Sanofi Faces CRL Setback on MS Drug While Securing EU Win for BTK Inhibitor

Sanofi disclosed a significant regulatory hurdle this week as the FDA issued a complete response letter (CRL) regarding its application for tolebrutinib, a Bruton’s tyrosine kinase (BTK) inhibitor targeting non-relapsing secondary progressive multiple sclerosis (nrSPMS) in adults. The setback represents the second major revision to the approval timeline within months, with the agency now expected to provide further guidance by Q1 2026.

Regulatory Delays Compound Earlier Clinical Disappointments

The CRL decision follows a pattern of mounting challenges for Sanofi’s BTK inhibitor program. Earlier this year, the FDA extended the tolebrutinib review period twice—first by three months in the spring, then again after the company submitted an expanded access protocol at the regulator’s request. The initial decision date of September 28, 2025, was pushed to December 28, then further delayed to early 2026.

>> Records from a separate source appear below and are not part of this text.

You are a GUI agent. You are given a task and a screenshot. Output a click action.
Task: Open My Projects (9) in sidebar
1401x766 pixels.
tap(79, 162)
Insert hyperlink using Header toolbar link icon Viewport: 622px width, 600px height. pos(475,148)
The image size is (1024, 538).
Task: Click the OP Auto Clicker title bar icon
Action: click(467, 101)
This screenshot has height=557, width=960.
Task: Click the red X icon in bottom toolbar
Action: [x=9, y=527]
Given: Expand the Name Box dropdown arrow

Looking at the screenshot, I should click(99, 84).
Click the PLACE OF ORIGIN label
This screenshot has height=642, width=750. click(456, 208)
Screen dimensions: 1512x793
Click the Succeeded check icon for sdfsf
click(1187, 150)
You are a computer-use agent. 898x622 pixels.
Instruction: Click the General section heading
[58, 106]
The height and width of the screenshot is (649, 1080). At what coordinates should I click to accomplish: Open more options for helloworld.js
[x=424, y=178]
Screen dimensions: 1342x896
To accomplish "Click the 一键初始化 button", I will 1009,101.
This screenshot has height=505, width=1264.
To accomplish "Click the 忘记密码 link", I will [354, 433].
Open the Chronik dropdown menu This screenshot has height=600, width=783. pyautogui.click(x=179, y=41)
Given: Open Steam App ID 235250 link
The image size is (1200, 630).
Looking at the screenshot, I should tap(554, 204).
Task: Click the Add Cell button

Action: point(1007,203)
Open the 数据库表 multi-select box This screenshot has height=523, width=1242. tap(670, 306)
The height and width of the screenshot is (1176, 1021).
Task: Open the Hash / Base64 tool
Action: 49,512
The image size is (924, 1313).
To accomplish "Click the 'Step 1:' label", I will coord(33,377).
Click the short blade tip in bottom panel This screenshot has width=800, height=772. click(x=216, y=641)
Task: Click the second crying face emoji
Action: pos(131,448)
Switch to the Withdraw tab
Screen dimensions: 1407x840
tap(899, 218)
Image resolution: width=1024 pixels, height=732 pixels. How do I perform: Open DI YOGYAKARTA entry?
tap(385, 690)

The timing aligns with fresh clinical setbacks. In recent weeks, Sanofi revealed that its phase III PERCEUS trial evaluating tolebrutinib in primary progressive MS (PPMS) failed to meet primary endpoints for slowing disability progression. The company subsequently decided to halt further development in PPMS, which represents approximately 10% of the MS patient population. Despite the efficacy concerns, the safety profile remained consistent with prior studies.

These challenges echo 2022, when the FDA imposed a partial clinical hold on tolebrutinib studies after identifying drug-induced liver injury cases in trial participants. While the company eventually discontinued separate myasthenia gravis trials, the MS indication continued moving forward—until now.

Market Performance and Analyst Outlook

SNY shares have gained just 1.1% over the past six months, materially underperforming the broader healthcare sector’s 20.4% rise, reflecting market skepticism about the drug’s path forward. The CRL and recent trial failure suggest a rank-and-file reassessment of Sanofi’s pipeline strength in neurology.

However, the company scored a significant win internationally. The European Commission approved Wayrilz (rilzabrutinib), another BTK inhibitor, for treating adult patients with immune thrombocytopenia (ITP) who have failed other therapies. This approval followed a positive committee opinion in October and was supported by phase III LUNA 3 trial data demonstrating improvements in sustained platelet counts. The FDA had already cleared Wayrilz for chronic ITP in August 2025.

What’s Next for Investors

The divergent fortunes of Sanofi’s pipeline—stalled on MS but advancing in ITP—underscore the unpredictability of drug development. With further CRL guidance expected by March 2026, the company faces critical decisions about tolebrutinib’s commercial viability. Market watchers are tracking whether additional data submissions can revive the application or whether Sanofi will pivot resources toward its validated BTK programs in hematologic indications.